__Exercise objective__.
Restate each entry word for word. Keep every detail intact.

__Record extracts__.
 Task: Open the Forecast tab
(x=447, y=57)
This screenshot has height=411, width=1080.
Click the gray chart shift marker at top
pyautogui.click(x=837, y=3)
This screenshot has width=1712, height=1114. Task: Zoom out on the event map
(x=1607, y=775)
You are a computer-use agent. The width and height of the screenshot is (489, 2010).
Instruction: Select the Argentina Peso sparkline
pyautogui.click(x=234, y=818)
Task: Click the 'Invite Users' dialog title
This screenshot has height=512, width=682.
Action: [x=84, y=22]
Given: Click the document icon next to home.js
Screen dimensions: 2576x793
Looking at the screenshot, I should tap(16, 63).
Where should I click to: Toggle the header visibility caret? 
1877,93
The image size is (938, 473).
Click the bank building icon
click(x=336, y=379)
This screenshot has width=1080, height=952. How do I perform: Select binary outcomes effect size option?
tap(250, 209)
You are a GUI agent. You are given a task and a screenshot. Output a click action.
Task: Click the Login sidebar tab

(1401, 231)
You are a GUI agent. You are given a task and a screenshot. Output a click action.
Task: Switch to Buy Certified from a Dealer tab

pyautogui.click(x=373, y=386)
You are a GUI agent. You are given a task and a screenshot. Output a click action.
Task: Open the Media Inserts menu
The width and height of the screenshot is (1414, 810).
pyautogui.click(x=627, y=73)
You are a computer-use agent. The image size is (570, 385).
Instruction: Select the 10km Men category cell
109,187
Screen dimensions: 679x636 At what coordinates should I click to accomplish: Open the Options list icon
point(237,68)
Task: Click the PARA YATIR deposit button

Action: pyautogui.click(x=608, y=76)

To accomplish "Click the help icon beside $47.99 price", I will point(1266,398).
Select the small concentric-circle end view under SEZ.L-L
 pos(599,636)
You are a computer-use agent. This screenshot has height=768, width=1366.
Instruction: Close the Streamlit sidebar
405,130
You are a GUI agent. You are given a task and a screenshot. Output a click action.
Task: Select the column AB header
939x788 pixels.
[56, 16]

__Response area__.
 Task: Open the Forecast tab
(x=447, y=57)
This screenshot has height=411, width=1080.
Click the gray chart shift marker at top
pyautogui.click(x=837, y=3)
This screenshot has width=1712, height=1114. Task: Zoom out on the event map
(x=1607, y=775)
You are a computer-use agent. The width and height of the screenshot is (489, 2010).
Instruction: Select the Argentina Peso sparkline
pyautogui.click(x=234, y=818)
Task: Click the 'Invite Users' dialog title
This screenshot has height=512, width=682.
Action: [x=84, y=22]
Given: Click the document icon next to home.js
Screen dimensions: 2576x793
Looking at the screenshot, I should tap(16, 63).
Where should I click to: Toggle the header visibility caret? 
1877,93
The image size is (938, 473).
Click the bank building icon
click(x=336, y=379)
This screenshot has width=1080, height=952. How do I perform: Select binary outcomes effect size option?
tap(250, 209)
You are a GUI agent. You are given a task and a screenshot. Output a click action.
Task: Click the Login sidebar tab

(1401, 231)
You are a GUI agent. You are given a task and a screenshot. Output a click action.
Task: Switch to Buy Certified from a Dealer tab

pyautogui.click(x=373, y=386)
You are a GUI agent. You are given a task and a screenshot. Output a click action.
Task: Open the Media Inserts menu
The width and height of the screenshot is (1414, 810).
pyautogui.click(x=627, y=73)
You are a computer-use agent. The image size is (570, 385).
Instruction: Select the 10km Men category cell
109,187
Screen dimensions: 679x636 At what coordinates should I click to accomplish: Open the Options list icon
point(237,68)
Task: Click the PARA YATIR deposit button

Action: pyautogui.click(x=608, y=76)

To accomplish "Click the help icon beside $47.99 price", I will point(1266,398).
Select the small concentric-circle end view under SEZ.L-L
 pos(599,636)
You are a computer-use agent. This screenshot has height=768, width=1366.
Instruction: Close the Streamlit sidebar
405,130
You are a GUI agent. You are given a task and a screenshot. Output a click action.
Task: Select the column AB header
939x788 pixels.
[56, 16]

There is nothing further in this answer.